(Collected data entries)
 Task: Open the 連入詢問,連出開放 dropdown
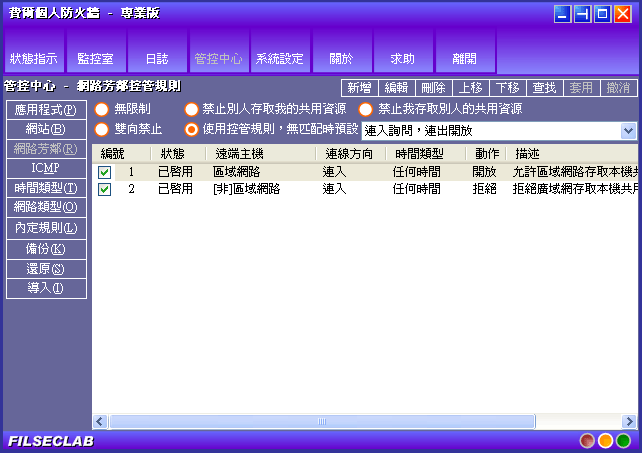[x=628, y=131]
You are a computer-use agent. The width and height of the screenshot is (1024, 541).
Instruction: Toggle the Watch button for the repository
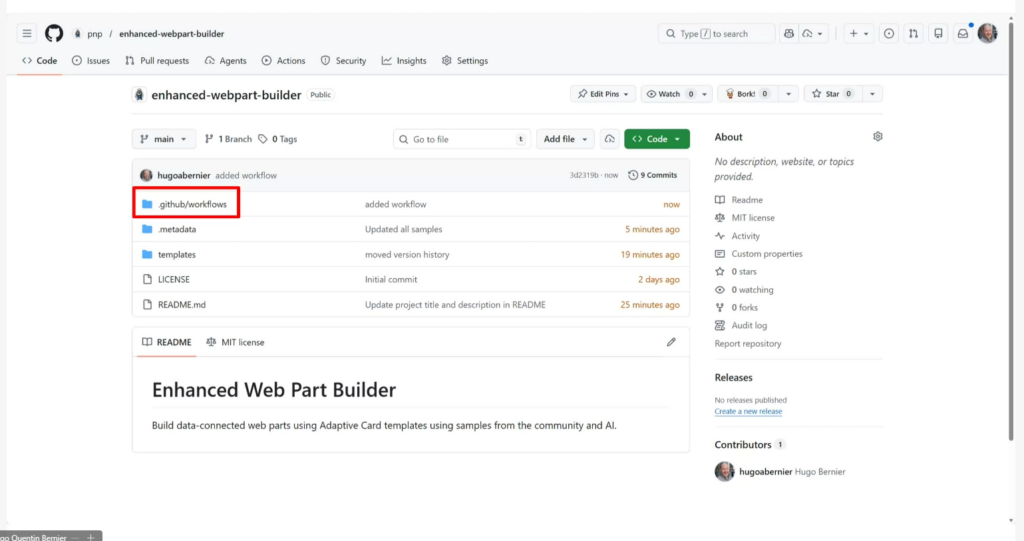click(663, 94)
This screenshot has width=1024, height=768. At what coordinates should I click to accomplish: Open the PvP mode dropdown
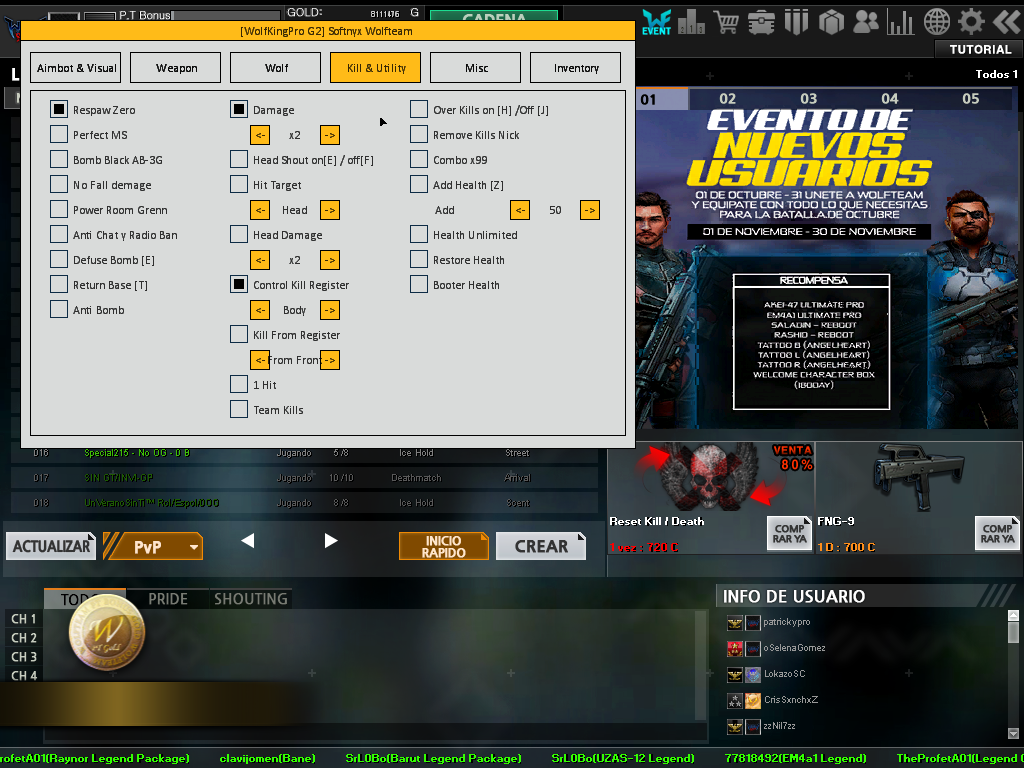tap(154, 547)
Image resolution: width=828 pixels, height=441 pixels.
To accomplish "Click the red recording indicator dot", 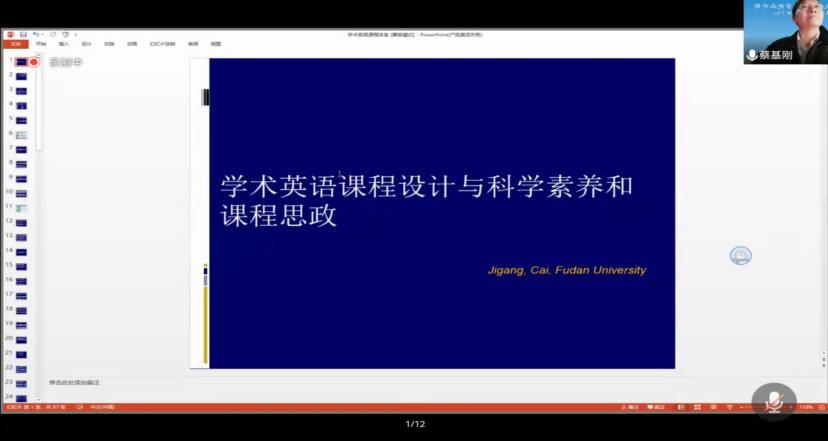I will (x=33, y=62).
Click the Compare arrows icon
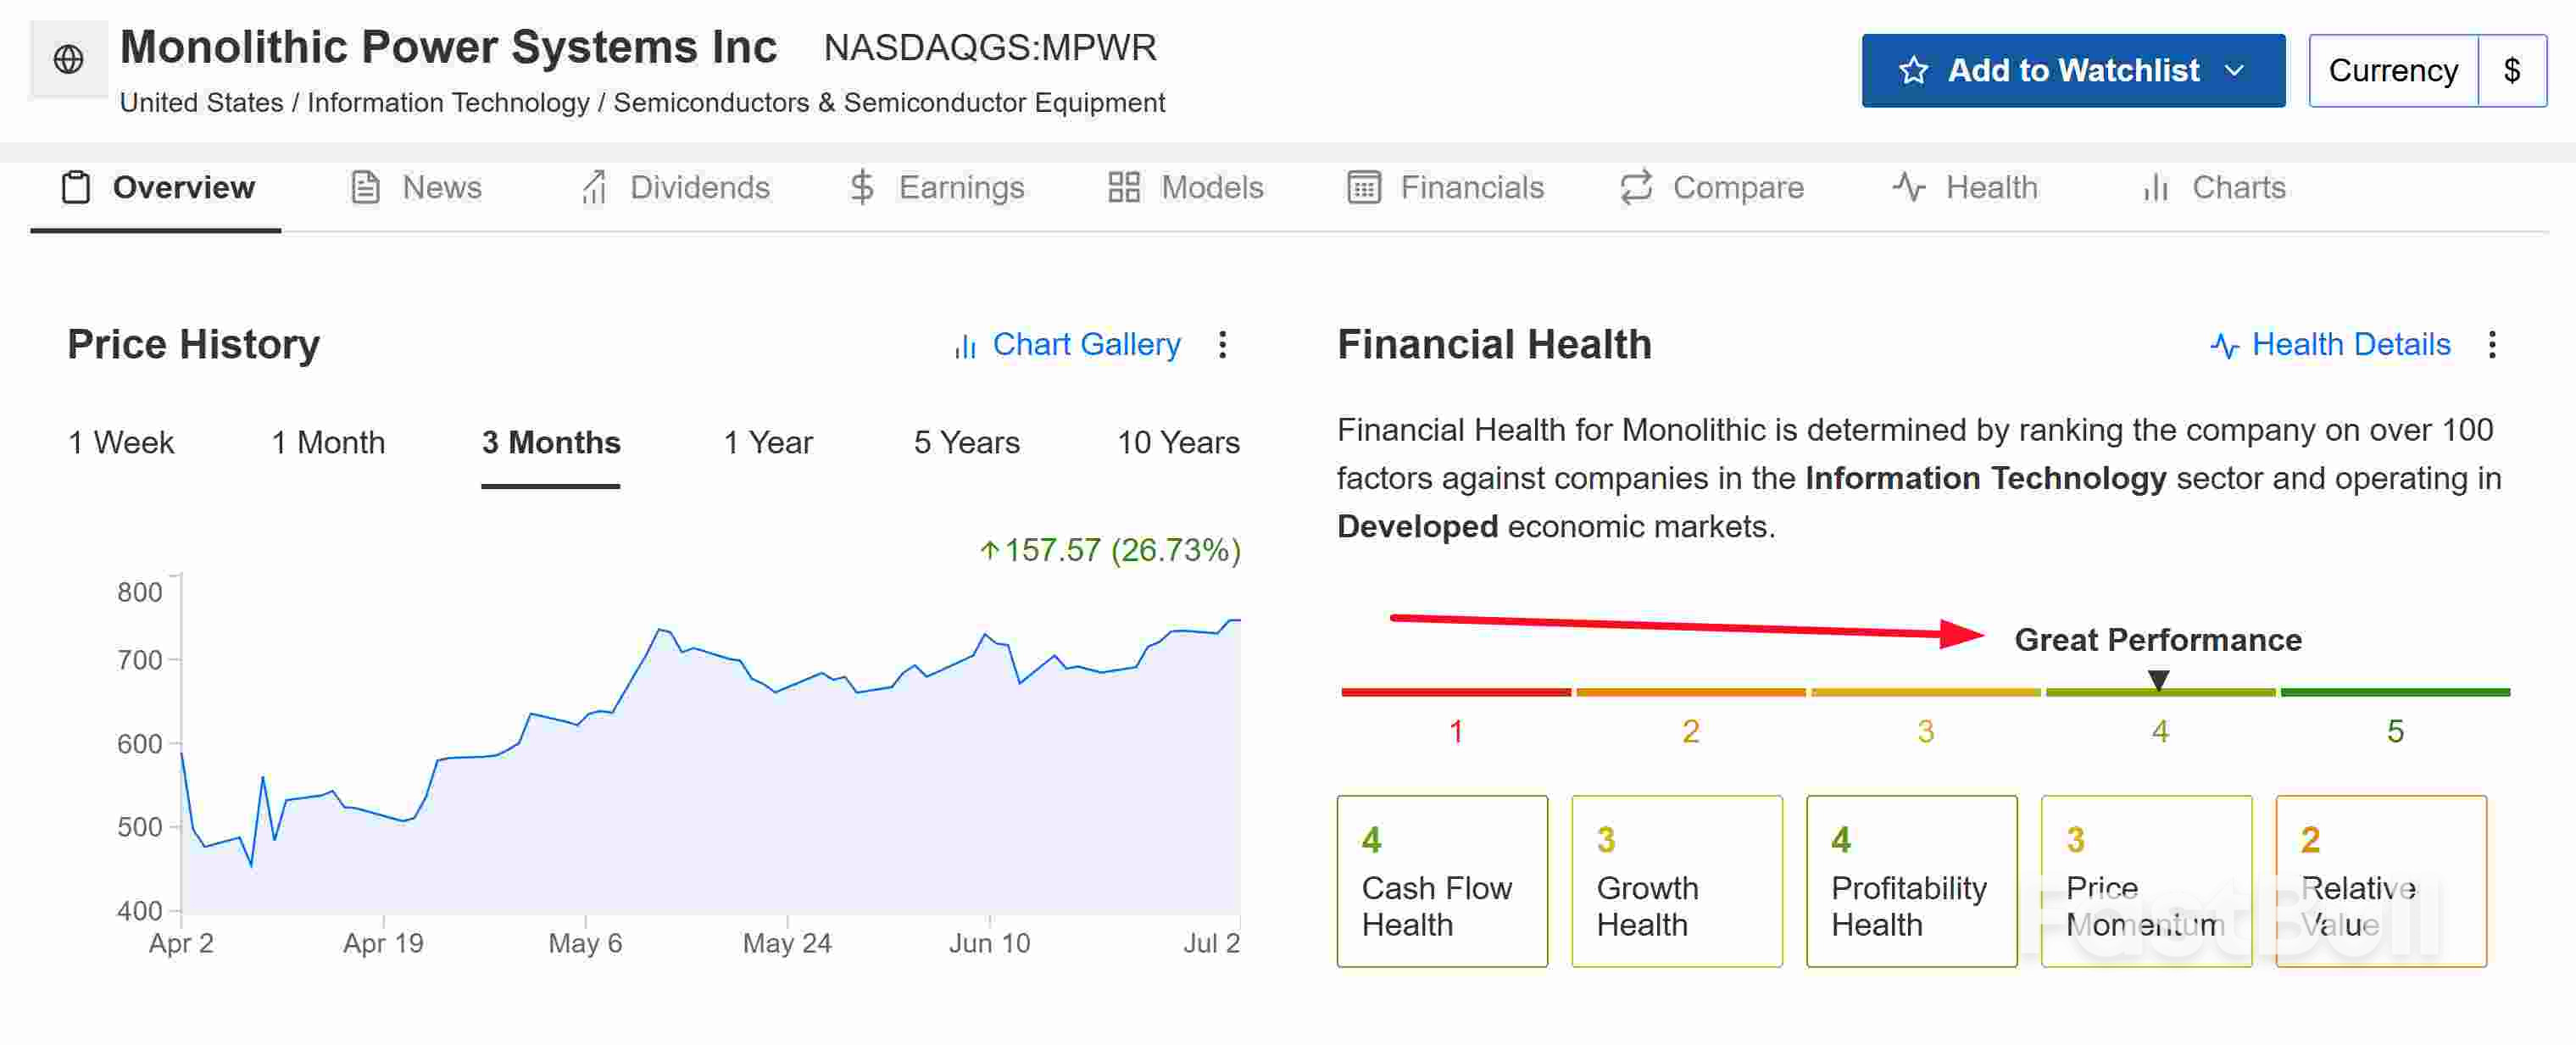Image resolution: width=2576 pixels, height=1045 pixels. (x=1635, y=187)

• **Task item**
Only the line with "Image resolution: width=828" and those preceding it, back to the first line of the entries, should be repeated exactly, without pictures.

• **Response**
 Task: Open the 連入詢問,連出開放 dropdown
[x=628, y=131]
You are a computer-use agent. The width and height of the screenshot is (1024, 541).
Instruction: Toggle the Watch button for the repository
click(663, 94)
This screenshot has width=1024, height=768. At what coordinates should I click to accomplish: Open the PvP mode dropdown
tap(154, 547)
Image resolution: width=828 pixels, height=441 pixels.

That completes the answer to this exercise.